(Data listing)
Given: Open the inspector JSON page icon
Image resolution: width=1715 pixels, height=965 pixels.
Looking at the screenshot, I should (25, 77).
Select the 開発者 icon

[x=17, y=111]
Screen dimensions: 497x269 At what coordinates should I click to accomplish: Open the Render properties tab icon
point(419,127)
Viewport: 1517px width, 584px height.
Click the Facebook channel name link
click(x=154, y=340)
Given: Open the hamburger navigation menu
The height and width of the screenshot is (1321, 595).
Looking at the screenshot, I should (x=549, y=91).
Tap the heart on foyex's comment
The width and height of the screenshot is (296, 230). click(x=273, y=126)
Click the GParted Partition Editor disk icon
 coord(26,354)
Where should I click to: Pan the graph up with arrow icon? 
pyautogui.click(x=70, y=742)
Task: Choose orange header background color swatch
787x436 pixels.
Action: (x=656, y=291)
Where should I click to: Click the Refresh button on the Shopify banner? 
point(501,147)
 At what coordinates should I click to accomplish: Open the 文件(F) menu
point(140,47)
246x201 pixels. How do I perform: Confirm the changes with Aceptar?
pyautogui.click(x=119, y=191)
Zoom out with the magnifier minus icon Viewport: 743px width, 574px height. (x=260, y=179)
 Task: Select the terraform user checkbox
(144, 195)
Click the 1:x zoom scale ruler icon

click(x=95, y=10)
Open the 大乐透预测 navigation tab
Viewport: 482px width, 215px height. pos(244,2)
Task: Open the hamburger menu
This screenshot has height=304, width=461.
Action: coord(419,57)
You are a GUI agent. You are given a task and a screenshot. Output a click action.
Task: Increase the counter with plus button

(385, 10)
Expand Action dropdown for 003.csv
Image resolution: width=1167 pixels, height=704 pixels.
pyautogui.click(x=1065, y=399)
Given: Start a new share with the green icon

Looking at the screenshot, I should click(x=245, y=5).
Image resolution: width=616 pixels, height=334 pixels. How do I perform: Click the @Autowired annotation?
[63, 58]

STATED PROBLEM – Reproduce all of the data above verbatim, keeping every line unchanged.

RESPONSE TO THE TASK –
Given: Open the inspector JSON page icon
Image resolution: width=1715 pixels, height=965 pixels.
Looking at the screenshot, I should (25, 77).
Select the 開発者 icon

[x=17, y=111]
Screen dimensions: 497x269 At what coordinates should I click to accomplish: Open the Render properties tab icon
point(419,127)
Viewport: 1517px width, 584px height.
Click the Facebook channel name link
click(x=154, y=340)
Given: Open the hamburger navigation menu
The height and width of the screenshot is (1321, 595).
Looking at the screenshot, I should (x=549, y=91).
Tap the heart on foyex's comment
The width and height of the screenshot is (296, 230). click(x=273, y=126)
Click the GParted Partition Editor disk icon
 coord(26,354)
Where should I click to: Pan the graph up with arrow icon? 
pyautogui.click(x=70, y=742)
Task: Choose orange header background color swatch
787x436 pixels.
Action: (x=656, y=291)
Where should I click to: Click the Refresh button on the Shopify banner? 
point(501,147)
 At what coordinates should I click to accomplish: Open the 文件(F) menu
point(140,47)
246x201 pixels. How do I perform: Confirm the changes with Aceptar?
pyautogui.click(x=119, y=191)
Zoom out with the magnifier minus icon Viewport: 743px width, 574px height. (x=260, y=179)
 Task: Select the terraform user checkbox
(144, 195)
Click the 1:x zoom scale ruler icon

click(x=95, y=10)
Open the 大乐透预测 navigation tab
Viewport: 482px width, 215px height. pos(244,2)
Task: Open the hamburger menu
This screenshot has height=304, width=461.
Action: coord(419,57)
You are a GUI agent. You are given a task and a screenshot. Output a click action.
Task: Increase the counter with plus button

(385, 10)
Expand Action dropdown for 003.csv
Image resolution: width=1167 pixels, height=704 pixels.
pyautogui.click(x=1065, y=399)
Given: Start a new share with the green icon

Looking at the screenshot, I should click(x=245, y=5).
Image resolution: width=616 pixels, height=334 pixels. How do I perform: Click the @Autowired annotation?
[63, 58]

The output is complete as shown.